Answer
$\{(2,-1,3)\}$.
Work Step by Step
The given system of equations is
$\left\{\begin{matrix}
2x& -y &-2z&=&-1& ...... (1) \\
x& -2y & -z&=&1& ...... (2)\\
x& +y &+z &=&4& ...... (3)
\end{matrix}\right.$
Addition method:-
Step 1:- Reduce the system to two equations in two variables.
Multiply the equation (3) by $2$.
$\Rightarrow 2x+2y +2z=8 $ ...... (4)
Add equation (1) and (4).
$\Rightarrow 2x-y-2z+2x+2y +2z=-1+8 $
Simplify.
$\Rightarrow 4x+y =7 $...... (5)
Add equation (2) and (3).
$\Rightarrow x-2y-z+x+y +z=1+4 $
$\Rightarrow 2x-y=5 $ ...... (6)
Step 2:- Solve the two equations from the step 1.
Add equation (5) and (6).
$\Rightarrow 4x+y+2x-y=7+5$
Simplify.
$\Rightarrow 6x=12$
Divide both sides by $6$.
$\Rightarrow \frac{6x}{6}=\frac{12}{6}$
Simplify.
$\Rightarrow x=2$
Step 3:- Use back-substitution in one of the equations from step 2.
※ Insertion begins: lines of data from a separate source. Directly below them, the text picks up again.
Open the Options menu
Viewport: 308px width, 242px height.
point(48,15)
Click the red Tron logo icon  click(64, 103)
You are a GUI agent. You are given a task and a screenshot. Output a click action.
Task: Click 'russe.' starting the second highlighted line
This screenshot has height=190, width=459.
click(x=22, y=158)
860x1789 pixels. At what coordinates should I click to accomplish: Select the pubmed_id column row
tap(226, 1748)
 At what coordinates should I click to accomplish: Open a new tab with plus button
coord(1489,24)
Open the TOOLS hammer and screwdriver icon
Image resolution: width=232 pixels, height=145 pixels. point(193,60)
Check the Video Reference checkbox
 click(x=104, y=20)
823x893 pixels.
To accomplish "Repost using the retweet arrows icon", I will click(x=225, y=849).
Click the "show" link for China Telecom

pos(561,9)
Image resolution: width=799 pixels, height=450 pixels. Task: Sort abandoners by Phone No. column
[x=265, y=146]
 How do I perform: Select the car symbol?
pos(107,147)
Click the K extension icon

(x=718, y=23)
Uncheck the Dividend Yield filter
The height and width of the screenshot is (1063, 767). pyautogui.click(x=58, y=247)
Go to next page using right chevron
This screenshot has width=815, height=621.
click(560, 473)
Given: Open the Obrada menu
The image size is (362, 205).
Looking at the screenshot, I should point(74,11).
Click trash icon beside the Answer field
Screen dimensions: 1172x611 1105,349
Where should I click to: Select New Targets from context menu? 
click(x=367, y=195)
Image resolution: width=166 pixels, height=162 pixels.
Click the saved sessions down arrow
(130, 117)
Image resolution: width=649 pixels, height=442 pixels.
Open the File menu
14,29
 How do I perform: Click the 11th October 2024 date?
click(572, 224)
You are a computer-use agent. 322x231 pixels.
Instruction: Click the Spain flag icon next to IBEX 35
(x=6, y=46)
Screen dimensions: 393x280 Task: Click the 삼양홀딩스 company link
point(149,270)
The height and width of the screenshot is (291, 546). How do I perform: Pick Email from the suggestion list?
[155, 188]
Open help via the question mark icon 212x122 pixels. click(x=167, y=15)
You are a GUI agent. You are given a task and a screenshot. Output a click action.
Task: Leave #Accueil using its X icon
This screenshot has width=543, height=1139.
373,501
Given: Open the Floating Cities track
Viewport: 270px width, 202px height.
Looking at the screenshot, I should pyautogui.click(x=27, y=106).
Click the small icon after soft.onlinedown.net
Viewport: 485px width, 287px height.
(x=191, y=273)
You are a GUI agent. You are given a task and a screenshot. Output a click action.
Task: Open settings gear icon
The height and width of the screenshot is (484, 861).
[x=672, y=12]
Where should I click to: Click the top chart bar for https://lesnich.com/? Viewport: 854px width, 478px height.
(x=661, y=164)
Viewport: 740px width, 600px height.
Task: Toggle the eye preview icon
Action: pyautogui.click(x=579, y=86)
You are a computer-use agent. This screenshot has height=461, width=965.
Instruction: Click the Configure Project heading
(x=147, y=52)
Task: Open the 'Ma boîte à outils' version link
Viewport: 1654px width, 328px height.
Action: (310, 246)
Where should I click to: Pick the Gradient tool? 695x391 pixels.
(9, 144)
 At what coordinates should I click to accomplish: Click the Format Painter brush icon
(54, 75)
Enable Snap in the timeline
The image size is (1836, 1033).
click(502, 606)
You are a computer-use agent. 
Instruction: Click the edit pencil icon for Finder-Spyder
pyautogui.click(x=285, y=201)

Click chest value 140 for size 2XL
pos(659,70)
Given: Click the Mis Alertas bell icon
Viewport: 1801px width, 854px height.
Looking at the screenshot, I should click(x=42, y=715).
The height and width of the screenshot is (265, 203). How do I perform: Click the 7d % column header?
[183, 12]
Substitute the value of $x$ into equation (5).
$\Rightarrow 4(2)+y =7 $
Simplify.
$\Rightarrow 8+y=7$
Subtract $8$ from both sides.
$\Rightarrow 8+y -8=7-8$
Add like terms.
$\Rightarrow y =-1$
Step 4:- Back substitute both variables into the original equation to find the third variable.
Substitute the value of $x$ and $y$ into equation (3).
$\Rightarrow 2 +(-1) +z=4 $
Simplify.
$\Rightarrow 2 -1 +z=4 $
$\Rightarrow 1 +z=4 $
Subtract $1$ from both sides.
$\Rightarrow 1 +z-1=4 -1$
Simplify.
$\Rightarrow z=3$
The solution set is $\{(x,y,z)\}=\{(2,-1,3)\}$.